Throughout the last two centuries, Norwegians have taken great pride in their heritage. In fact, Norway has created a patriotic identity that encompasses its values, customs and traditions. However, this has not always been the case; leading up to the 19th century, there was much discontent regarding Norway’s independence. The nation was in a state of unrest and struggling to find its way forward. Fortunately, through this difficult time, one unifying constant remained in Norwegian society: folk music. Because of the presence of folk music throughout the various phases in Norway’s history, Norwegians have been able to maintain an underlying sense of identity, as folk music exemplifies the rich culture and stories from the past.
Norwegian folk music remains just as important today; in fact, it has pervaded an unexpected genre: pop music.

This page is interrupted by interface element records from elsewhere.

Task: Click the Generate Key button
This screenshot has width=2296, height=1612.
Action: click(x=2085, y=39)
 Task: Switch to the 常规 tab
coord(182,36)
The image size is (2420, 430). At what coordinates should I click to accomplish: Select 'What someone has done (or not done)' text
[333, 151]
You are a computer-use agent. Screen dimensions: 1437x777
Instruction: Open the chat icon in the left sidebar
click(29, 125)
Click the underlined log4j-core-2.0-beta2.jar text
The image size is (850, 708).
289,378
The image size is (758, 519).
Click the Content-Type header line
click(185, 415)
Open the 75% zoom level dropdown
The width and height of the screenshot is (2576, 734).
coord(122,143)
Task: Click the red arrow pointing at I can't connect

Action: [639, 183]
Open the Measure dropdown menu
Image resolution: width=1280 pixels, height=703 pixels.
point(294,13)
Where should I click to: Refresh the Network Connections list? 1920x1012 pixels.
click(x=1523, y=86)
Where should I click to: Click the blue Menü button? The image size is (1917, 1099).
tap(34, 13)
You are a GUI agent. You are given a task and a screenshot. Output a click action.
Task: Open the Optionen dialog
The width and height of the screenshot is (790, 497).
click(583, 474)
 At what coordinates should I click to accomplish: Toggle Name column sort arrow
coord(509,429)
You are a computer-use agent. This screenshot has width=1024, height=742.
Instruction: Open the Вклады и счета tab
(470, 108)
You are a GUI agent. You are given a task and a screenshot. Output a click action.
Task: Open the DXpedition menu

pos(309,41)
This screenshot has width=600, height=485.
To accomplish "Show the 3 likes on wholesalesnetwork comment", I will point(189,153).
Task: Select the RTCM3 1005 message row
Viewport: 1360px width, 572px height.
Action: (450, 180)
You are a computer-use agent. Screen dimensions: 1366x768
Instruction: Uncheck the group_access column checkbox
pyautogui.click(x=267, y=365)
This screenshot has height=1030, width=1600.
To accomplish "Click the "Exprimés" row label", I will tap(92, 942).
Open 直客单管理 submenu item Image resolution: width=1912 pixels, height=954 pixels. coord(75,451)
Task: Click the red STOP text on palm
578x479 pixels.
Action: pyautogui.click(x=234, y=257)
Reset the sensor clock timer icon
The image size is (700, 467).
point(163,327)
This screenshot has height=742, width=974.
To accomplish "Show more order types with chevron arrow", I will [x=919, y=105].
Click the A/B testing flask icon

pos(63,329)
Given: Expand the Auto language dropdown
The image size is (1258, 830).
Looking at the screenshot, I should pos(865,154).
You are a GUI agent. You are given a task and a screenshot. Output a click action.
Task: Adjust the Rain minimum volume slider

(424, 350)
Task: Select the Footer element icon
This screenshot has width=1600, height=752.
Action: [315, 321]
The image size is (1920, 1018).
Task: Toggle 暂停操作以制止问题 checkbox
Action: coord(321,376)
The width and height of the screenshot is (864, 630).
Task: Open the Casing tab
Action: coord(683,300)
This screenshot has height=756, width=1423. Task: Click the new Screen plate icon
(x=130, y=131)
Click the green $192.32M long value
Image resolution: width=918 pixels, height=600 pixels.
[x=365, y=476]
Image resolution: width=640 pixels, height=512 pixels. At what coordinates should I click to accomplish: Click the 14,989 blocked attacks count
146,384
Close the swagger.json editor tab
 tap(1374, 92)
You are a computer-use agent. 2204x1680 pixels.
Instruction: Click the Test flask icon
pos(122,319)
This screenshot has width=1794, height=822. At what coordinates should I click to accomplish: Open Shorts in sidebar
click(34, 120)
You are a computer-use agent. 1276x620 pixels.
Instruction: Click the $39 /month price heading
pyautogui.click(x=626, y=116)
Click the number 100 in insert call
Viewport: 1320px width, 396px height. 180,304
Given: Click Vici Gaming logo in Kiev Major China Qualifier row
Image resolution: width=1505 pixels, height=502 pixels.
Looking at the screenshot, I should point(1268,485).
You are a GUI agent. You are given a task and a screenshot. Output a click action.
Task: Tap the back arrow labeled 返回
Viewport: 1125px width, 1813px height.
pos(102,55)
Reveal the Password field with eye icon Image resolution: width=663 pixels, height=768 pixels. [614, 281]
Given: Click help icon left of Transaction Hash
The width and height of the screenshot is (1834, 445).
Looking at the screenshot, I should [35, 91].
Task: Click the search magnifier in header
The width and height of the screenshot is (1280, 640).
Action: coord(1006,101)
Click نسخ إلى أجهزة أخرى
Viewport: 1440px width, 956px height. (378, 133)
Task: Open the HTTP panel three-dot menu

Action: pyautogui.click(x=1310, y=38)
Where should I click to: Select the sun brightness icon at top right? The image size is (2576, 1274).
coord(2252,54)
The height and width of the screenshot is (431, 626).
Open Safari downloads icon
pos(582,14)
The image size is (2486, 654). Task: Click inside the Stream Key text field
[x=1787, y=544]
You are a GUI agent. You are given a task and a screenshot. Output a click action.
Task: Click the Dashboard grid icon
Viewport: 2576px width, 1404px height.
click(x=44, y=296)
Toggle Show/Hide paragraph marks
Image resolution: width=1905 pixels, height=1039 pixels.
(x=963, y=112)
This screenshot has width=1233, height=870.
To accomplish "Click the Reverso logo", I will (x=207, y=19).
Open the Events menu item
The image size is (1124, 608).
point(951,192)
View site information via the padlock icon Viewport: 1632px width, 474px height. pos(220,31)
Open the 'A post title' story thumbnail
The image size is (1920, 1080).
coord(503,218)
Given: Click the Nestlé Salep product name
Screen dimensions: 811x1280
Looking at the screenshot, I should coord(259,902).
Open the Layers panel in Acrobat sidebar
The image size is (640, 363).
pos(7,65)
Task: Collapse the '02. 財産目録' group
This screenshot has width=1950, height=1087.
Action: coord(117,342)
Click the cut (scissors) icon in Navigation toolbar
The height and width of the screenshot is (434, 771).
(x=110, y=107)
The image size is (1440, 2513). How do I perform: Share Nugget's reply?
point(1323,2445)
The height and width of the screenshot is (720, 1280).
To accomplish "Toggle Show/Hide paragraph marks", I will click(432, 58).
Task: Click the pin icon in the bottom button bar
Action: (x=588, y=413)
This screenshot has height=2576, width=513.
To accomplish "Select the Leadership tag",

A growing number of Norwegian songwriters and instrumentalists are using folk influences in their contemporary compositions. In 2009, Norwegian Alexander Rybak did just this and ended up winning the Eurovision song contest that year. He drew on popular folk elements from the 17th century by playing his violin like a Hardanger fiddle and performing with dancers doing a modern version of the traditional Halling dance. In addition, the genre of folk rock has helped bridge the generation gap by connecting younger audiences with folk music. A Norwegian artist by the name of Odd Nordstoga became the country’s best-selling artist in 2004 with an album that fused pop and folk music.
Because folk music has carried such rich traditions and stories throughout Norway’s history, it is critical that it remain a vibrant part of contemporary culture, especially among Norwegian youth. What better way to connect young people to their heritage than by incorporating history into an aspect of life that is already of major interest: pop music.